Amsterdã - A Holanda se tornou nesta sexta-feira (12) o primeiro país da Europa Ocidental a retomar medidas mais rígidas de isolamento social por causa da Covid desde o começo do verão no Hemisfério Norte. O continente voltou recentemente a ser considerado o epicentro da pandemia no mundo.
O governo anunciou que restaurantes e lojas terão que fechar mais cedo, assim como supermercados e lojas de artigos não essenciais. As regras valem já a partir de hoje (13). O primeiro-ministro Mark Rutte disse que as restrições que os holandeses pensavam que haviam acabado para sempre serão impostas a princípio por três semanas.
"O vírus está em toda a parte e precisa ser combatido em todos os lugares", disse o político, em pronunciamento televisionado.

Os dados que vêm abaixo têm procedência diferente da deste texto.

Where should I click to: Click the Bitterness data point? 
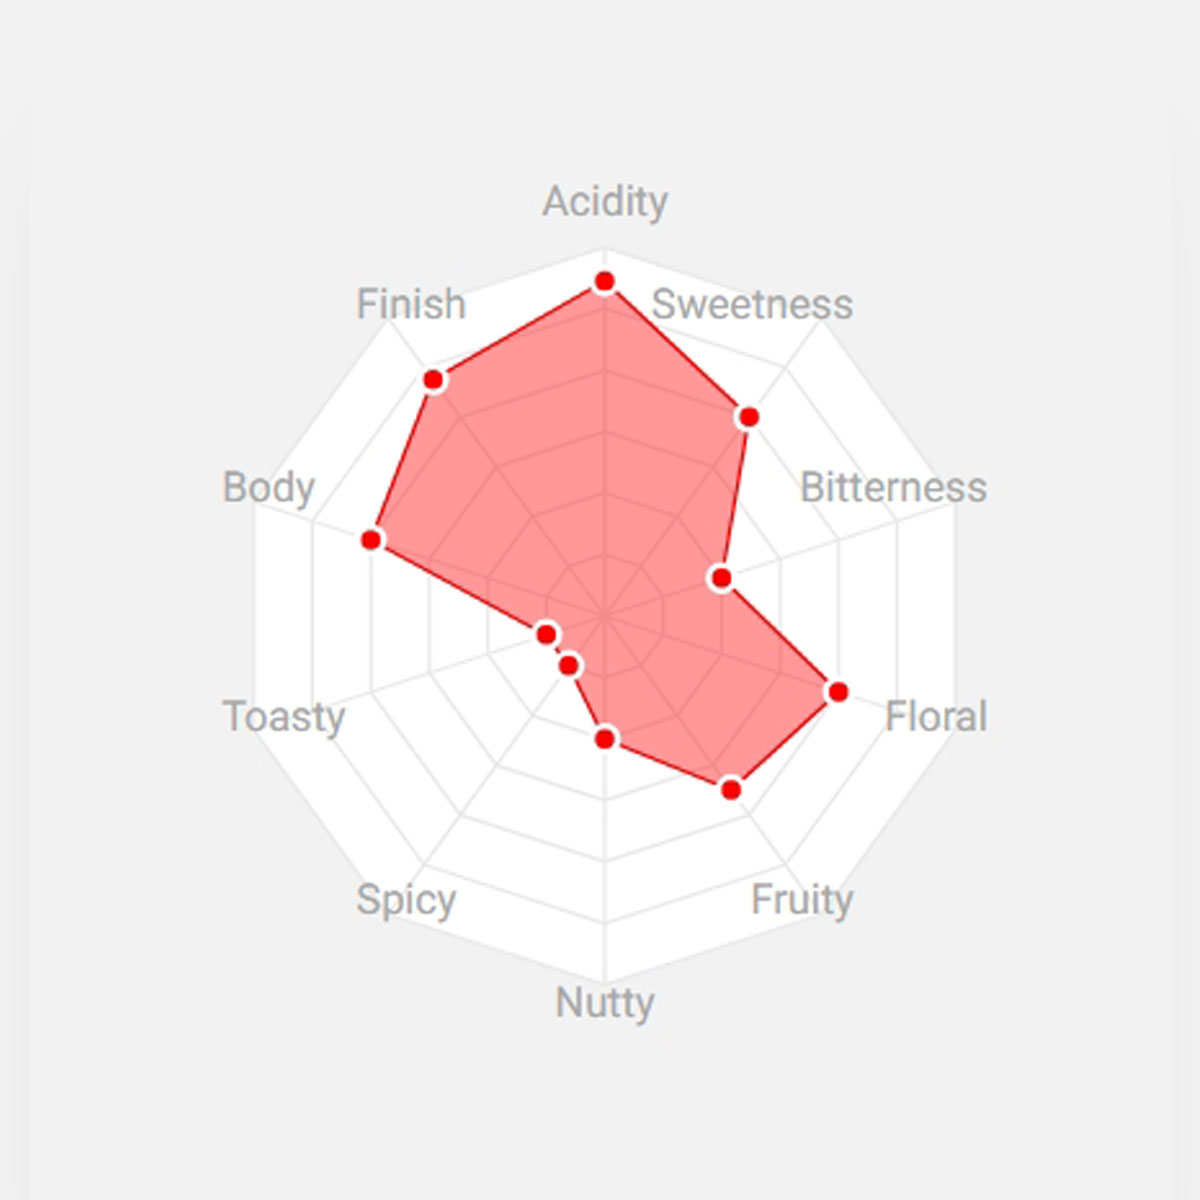pyautogui.click(x=720, y=578)
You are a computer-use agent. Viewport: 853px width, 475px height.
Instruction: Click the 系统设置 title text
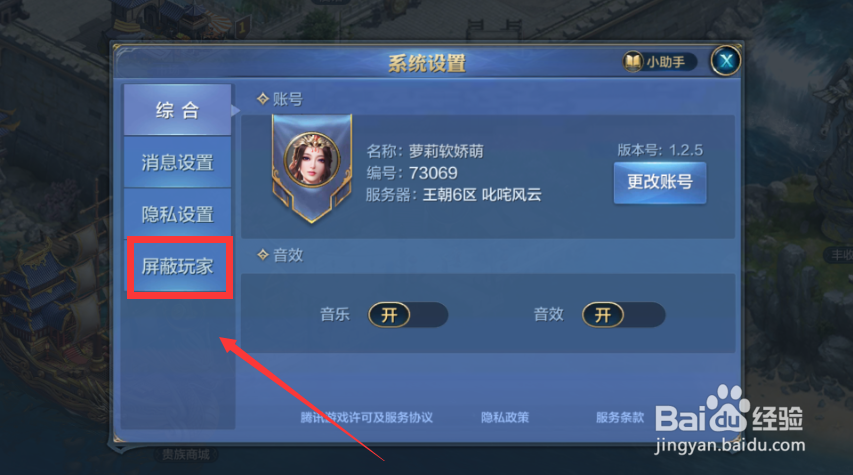(x=427, y=64)
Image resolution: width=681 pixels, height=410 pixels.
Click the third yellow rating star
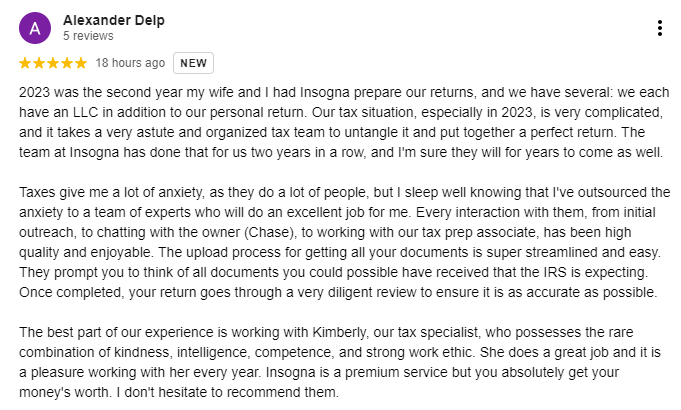pyautogui.click(x=53, y=63)
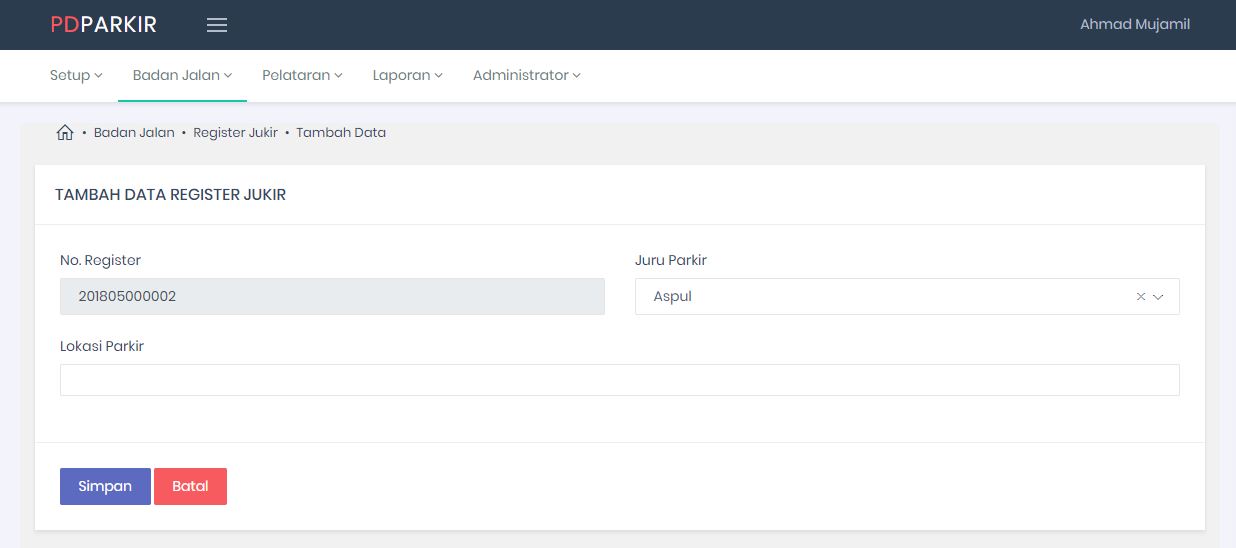The image size is (1236, 548).
Task: Toggle the hamburger sidebar menu icon
Action: click(x=217, y=25)
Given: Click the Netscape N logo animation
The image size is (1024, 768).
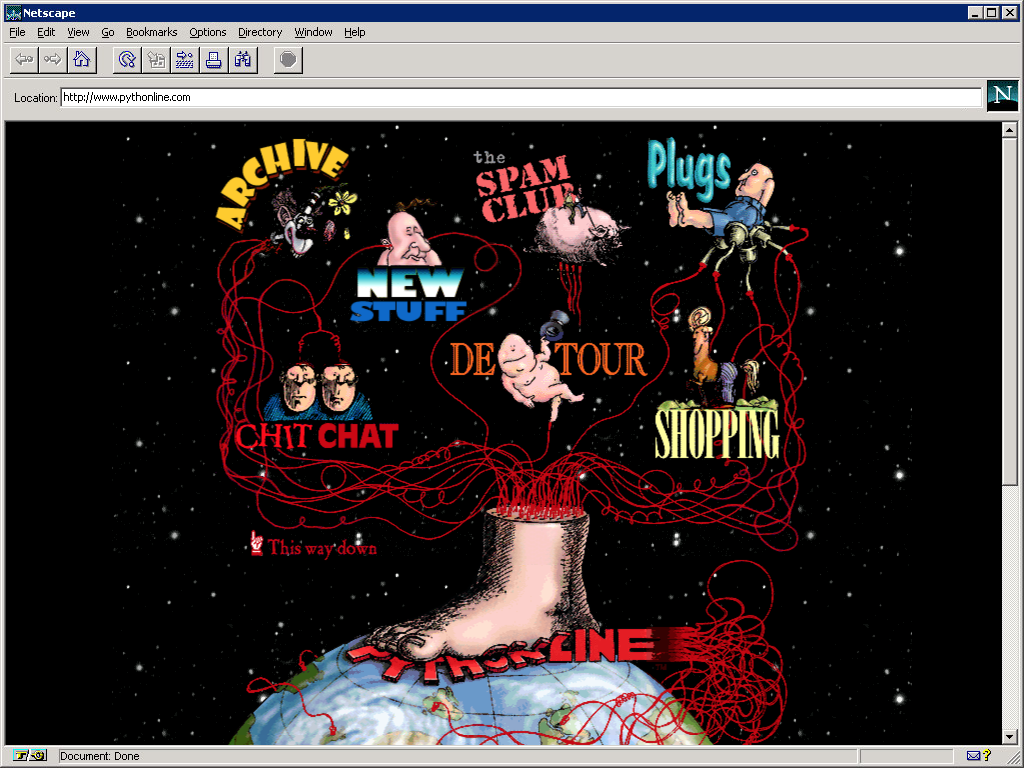Looking at the screenshot, I should (1003, 96).
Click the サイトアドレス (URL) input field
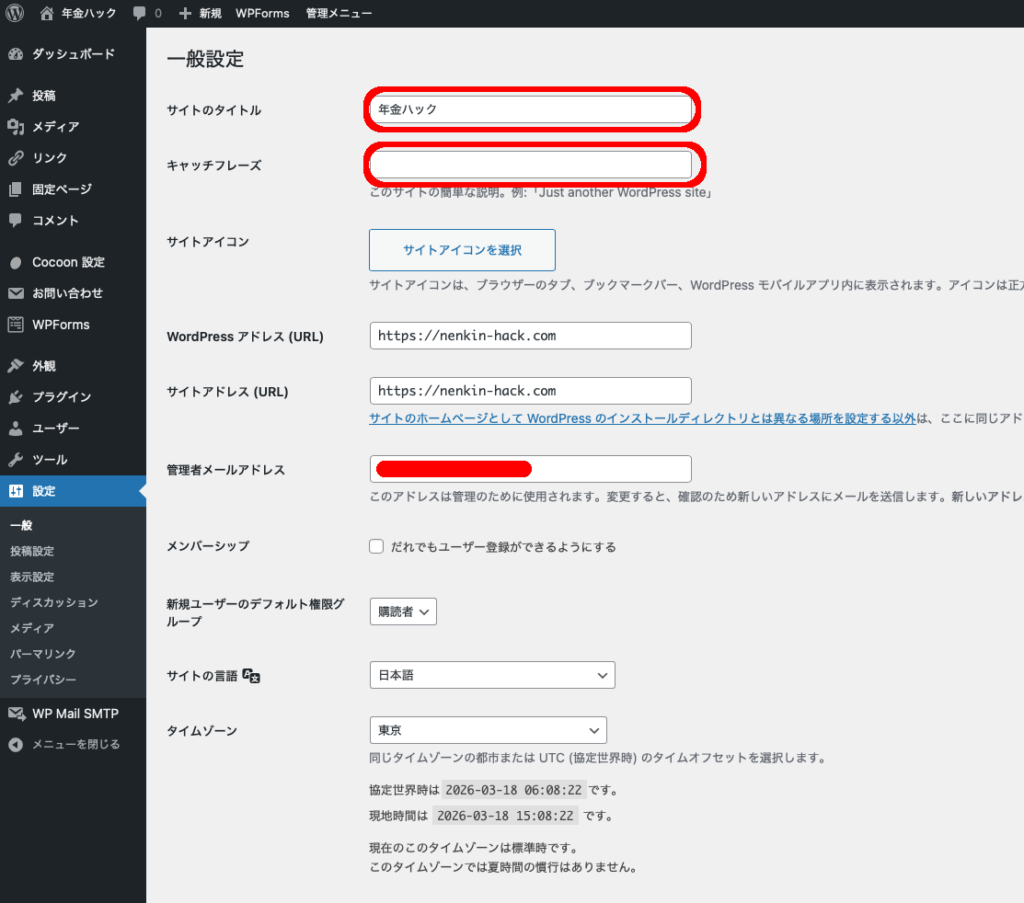 point(530,391)
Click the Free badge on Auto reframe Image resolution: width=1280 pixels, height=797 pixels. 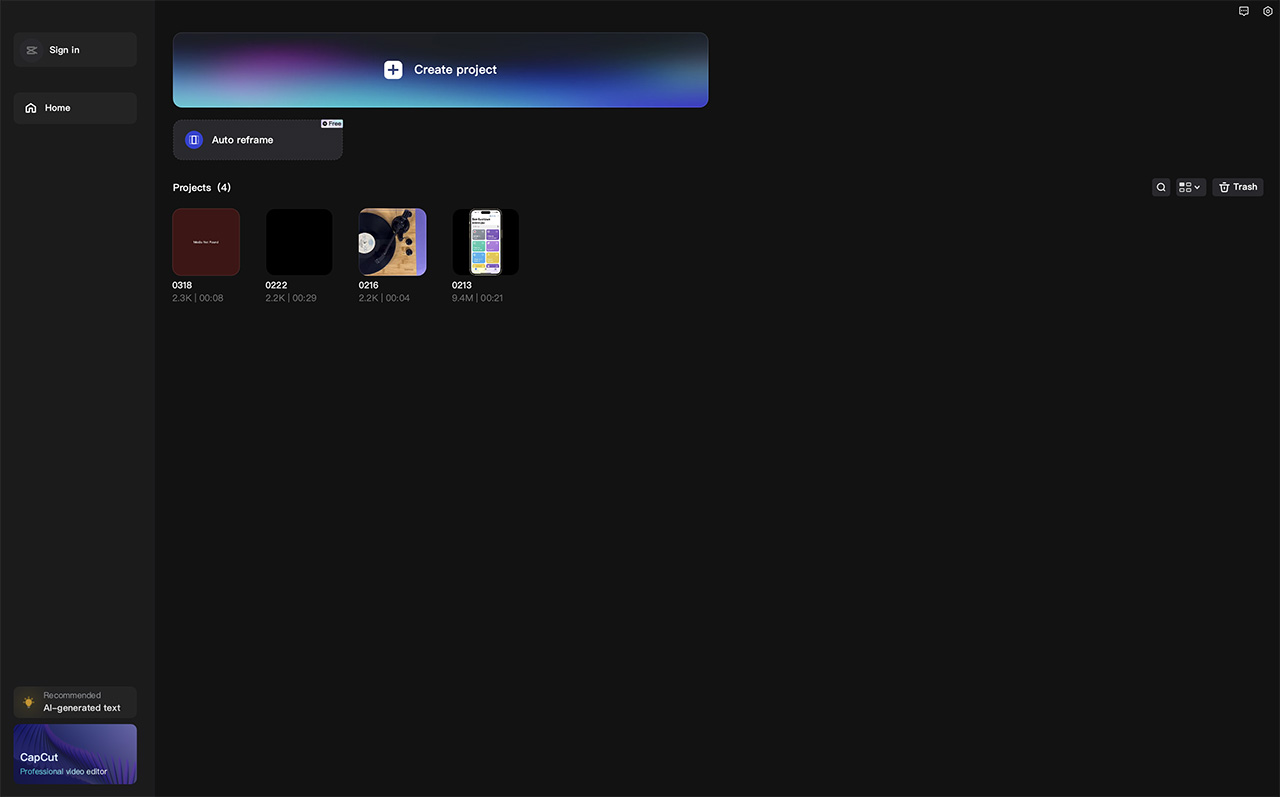[332, 124]
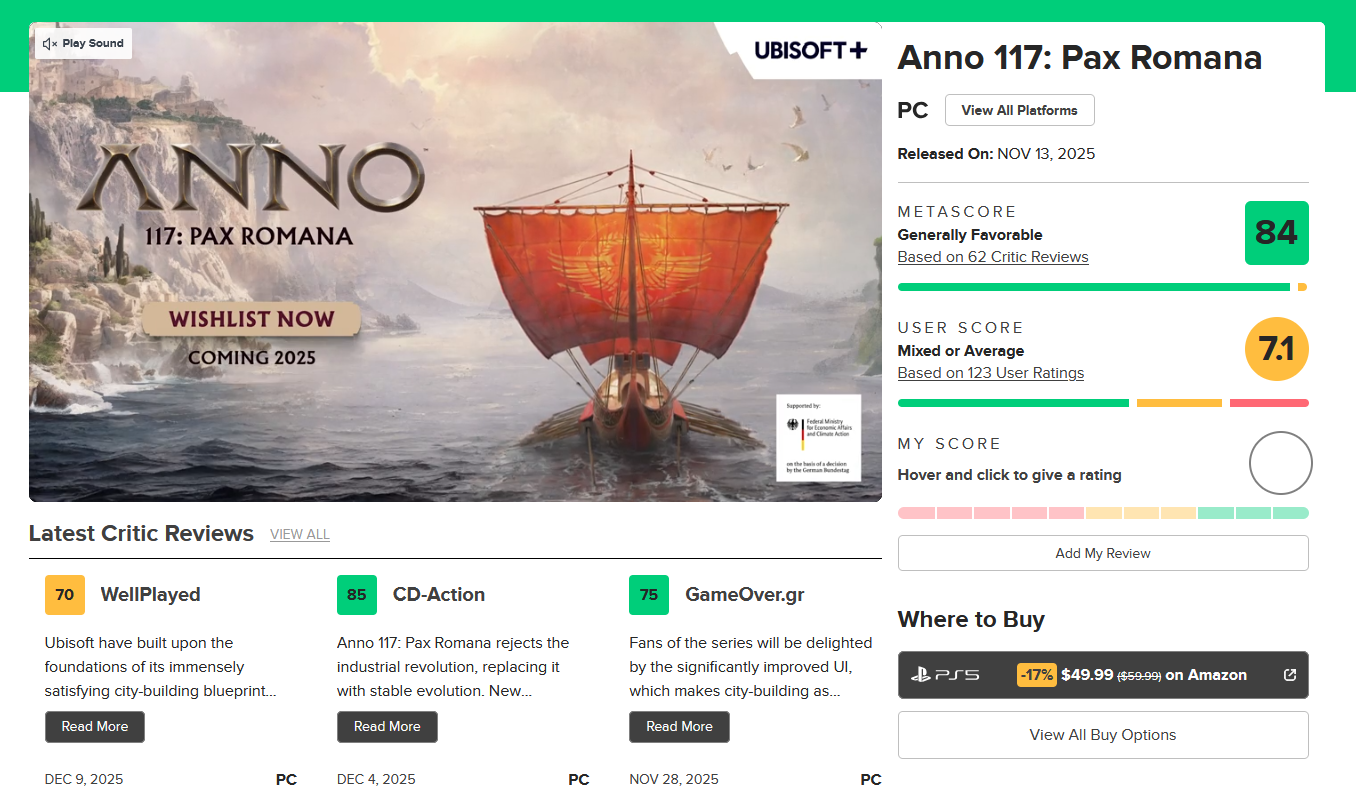1356x809 pixels.
Task: Click the external link icon on Amazon offer
Action: pyautogui.click(x=1290, y=675)
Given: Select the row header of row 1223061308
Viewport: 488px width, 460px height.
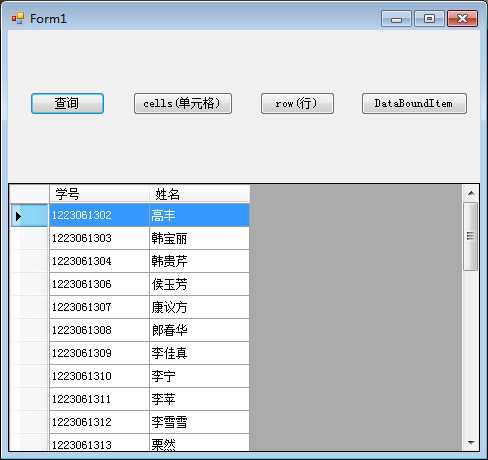Looking at the screenshot, I should [x=30, y=330].
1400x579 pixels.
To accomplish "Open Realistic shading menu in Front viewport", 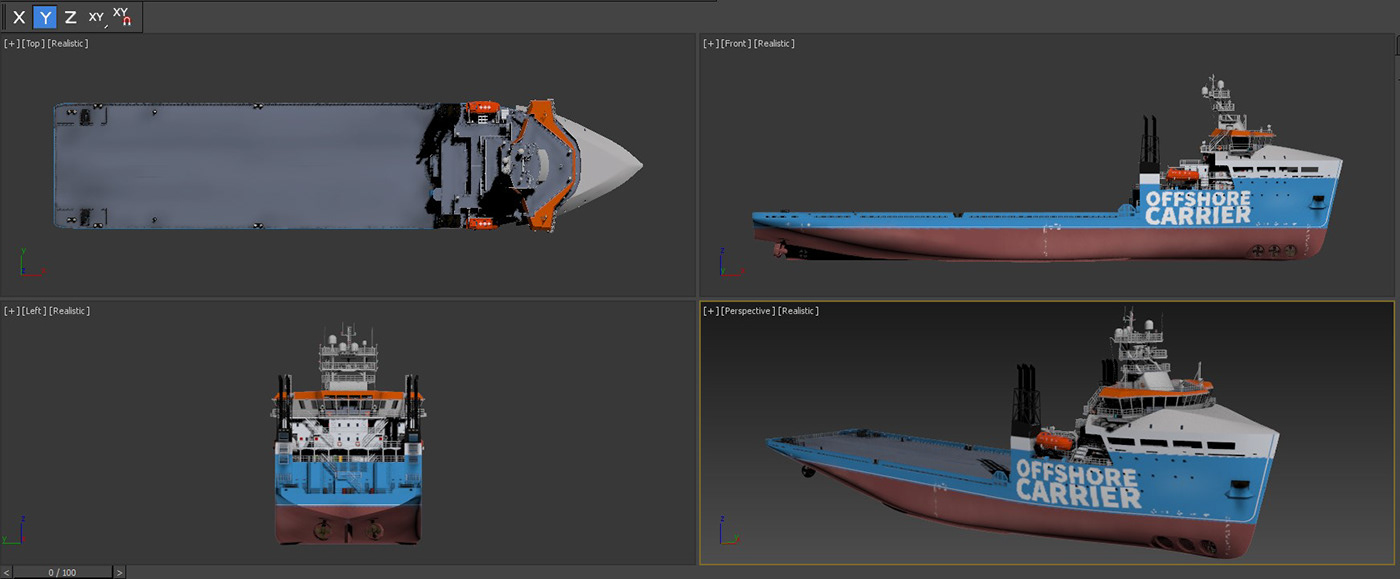I will pos(774,44).
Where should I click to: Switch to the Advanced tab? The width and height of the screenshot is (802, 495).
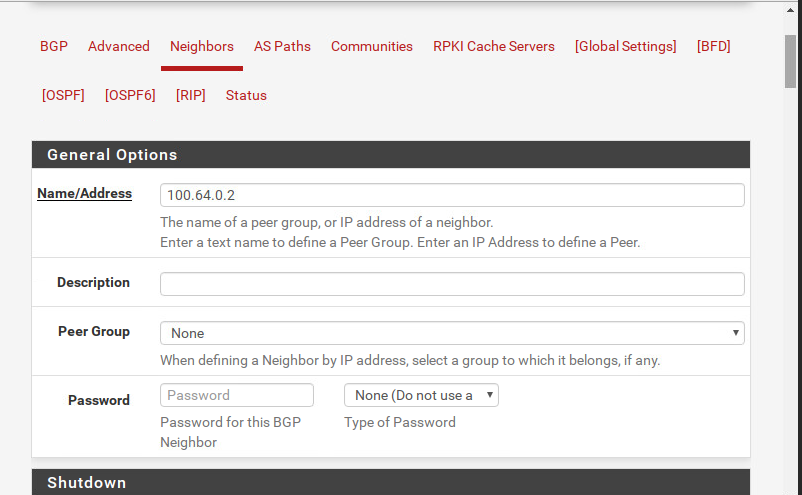pos(119,46)
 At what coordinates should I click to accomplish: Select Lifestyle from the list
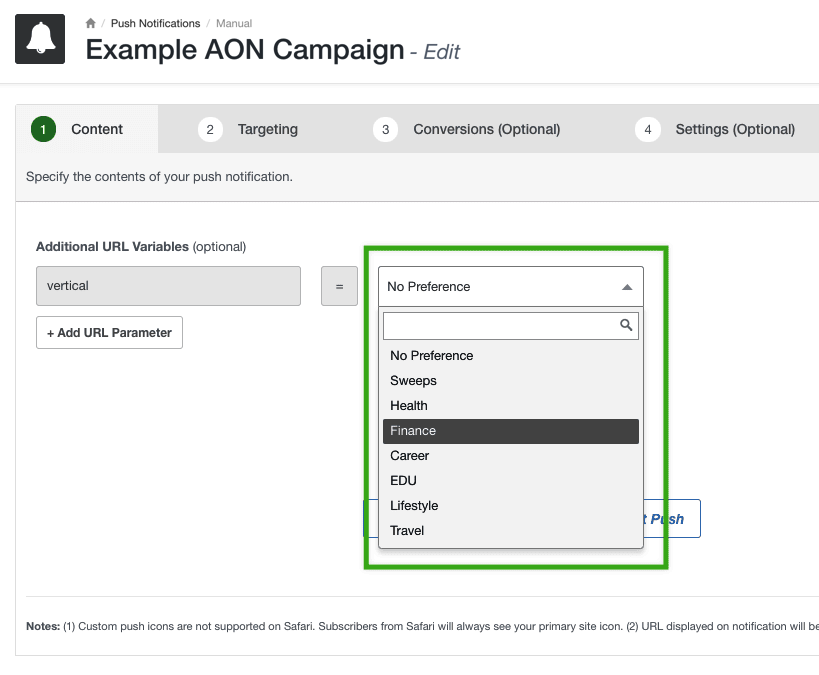tap(414, 506)
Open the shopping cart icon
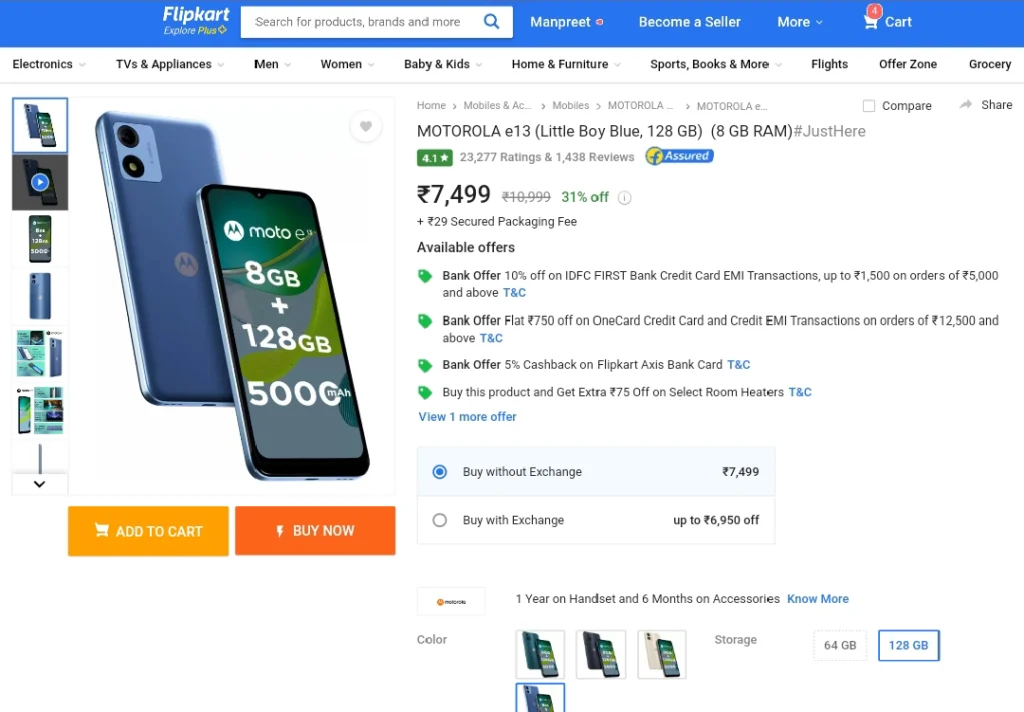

O governo também proibiu a presença de torcedores em grandes eventos esportivos e passou a recomendar que os holandeses não recebam mais do que quatro visitantes em casa e, se puderem, voltem a trabalhar em esquema de home office.
Rutte chamou o anúncio de "mensagem muito desagradável, com medidas muito desagradáveis e de longo alcance".
Pelas novas regras, bares e supermercados deverão fechar as portas às 20h, e lojas não essenciais, às 18h. A emissora de televisão EuroNews noticiou que uma organização que representa proprietários de comércio reclamou da decisão. "O setor de serviços está, novamente, pagando a conta pelas falhas das políticas governamentais", declarou a entidade, em comunicado.
Por outro lado, escolas, cinemas, teatros e salas de concerto permanecerão abertos.
De acordo com a agência Reuters, o governo estuda também adotar uma espécie de "passaporte sanitário", restringindo o acesso de pessoas não vacinadas a locais fechados. A medida, caso o Executivo decida tomá-la, terá que ser aprovada pelo Parlamento.